Additional Resources:
https://techcommunity.microsoft.com/t5/system-center-blog/system-center-operations-manager-assessment/ba-p/351679
https://learn.microsoft.com/services-hub/unified/health/getting-started-scom
https://monitoringguys.com/

76. Use the SCOM Health Check / Assessment

Level: Intermediate (Admin)
Versions: 2016+

Why:
Configuration drift and legacy settings accumulate over time. Microsoft’s SCOM assessment identifies risks and misconfigurations early.

How:
Run the SCOM Assessment via Microsoft Services Hub and apply recommendations selectively.

When & Where:
Ideal before upgrades, during performance issues, or as part of annual health reviews.

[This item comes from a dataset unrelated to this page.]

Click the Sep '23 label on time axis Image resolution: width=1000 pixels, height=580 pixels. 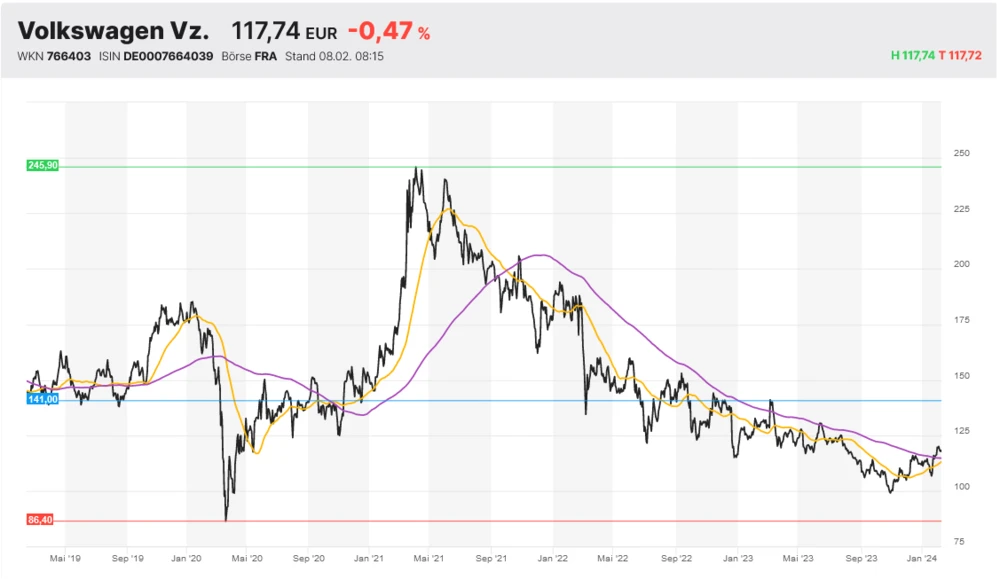(861, 560)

77. Test SCOM Connectivity and Dependencies Early

Skill level: Intermediate to Advanced (Admin)
SCOM versions: All

Why:
Many SCOM issues don’t originate in SCOM itself, but in external dependencies such as DNS, firewalls, certificates, or SQL permissions.

How:
Before deploying agents or management packs, make sure you validate:

·         DNS forward and reverse lookups

·         Port connectivity (TCP 5723, SQL ports, gateway ports)

·         Certificate trust chains

·         Service account permissions

·         Account Distribution Security settings (use the “More secure” option)

·         Credential distribution to all computers and resource pools that require them

When & Where:
Catching these dependencies early helps avoid long and frustrating troubleshooting sessions later on.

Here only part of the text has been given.